YandereGirlfriend wrote: »NoticeMeArkay wrote: »YandereGirlfriend wrote: »Regardless of the numbers and specifics, the game has been plagued by a ridonk number of high-profile bugs for as long as I have been playing it. So something in the QA process was not working properly and probably needed to change (though whether or not this particular change is actually for the better... seems potentially dubious...).
To wit, the ancient Seeker Synthesis set bug is still in the game and still destroying characters that use the set (you get permanently disabled from taking potions unless you follow an incredibly Byzantine recipe for unwinding the bug).
It has been reported since the Apocrypha PTS and never acknowledged or fixed! In four years! The set was a paid feature of the expansion and it literally kills core gameplay on characters that use it! How is that okay??!

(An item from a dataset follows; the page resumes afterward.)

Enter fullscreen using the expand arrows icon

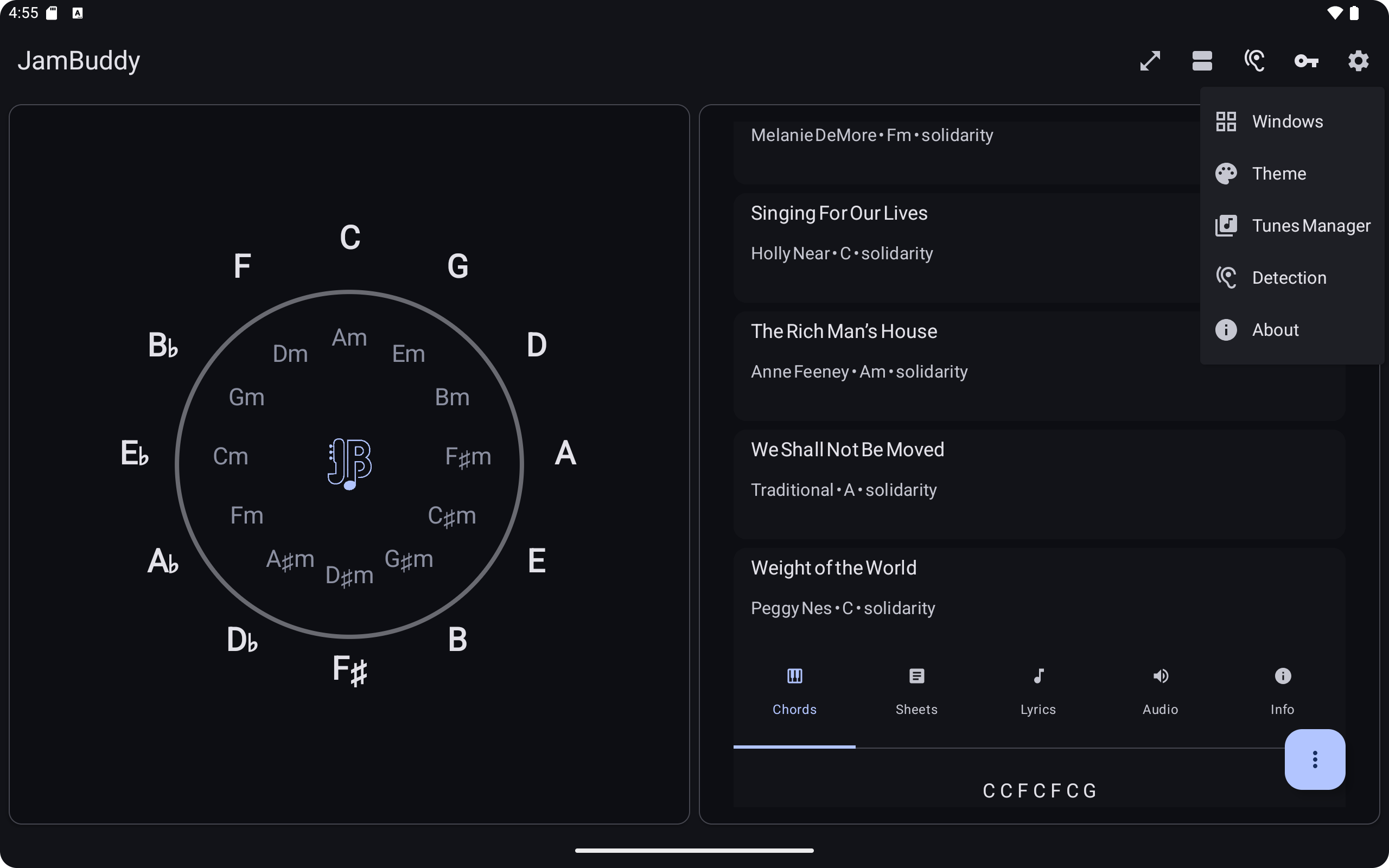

Whatever process allows that situation to persist for four years definitely needs to be changed.
Hold up, Seeker Synthesis messes up THIS bad?
Yep!
As a weird build enthusiast, I've circled back to the set several times over the years and the result is always the same: very quickly upon entering combat, your character will have greyed-out potions permanently and you will be unable to use any additional potions, as if you are stuck in a permanent potion cooldown (likely some timing variable goes negative or some such and breaks the cooldown function).
This will persist even if you un-equip the set and your character will essentially be broken forever unless you summon Customer Service to manually reset you or you unearth the ancient texts required to reverse the bug yourself.
It is beyond wild that your character can become permanently jeopardized just from using a basic set. Yet here we are.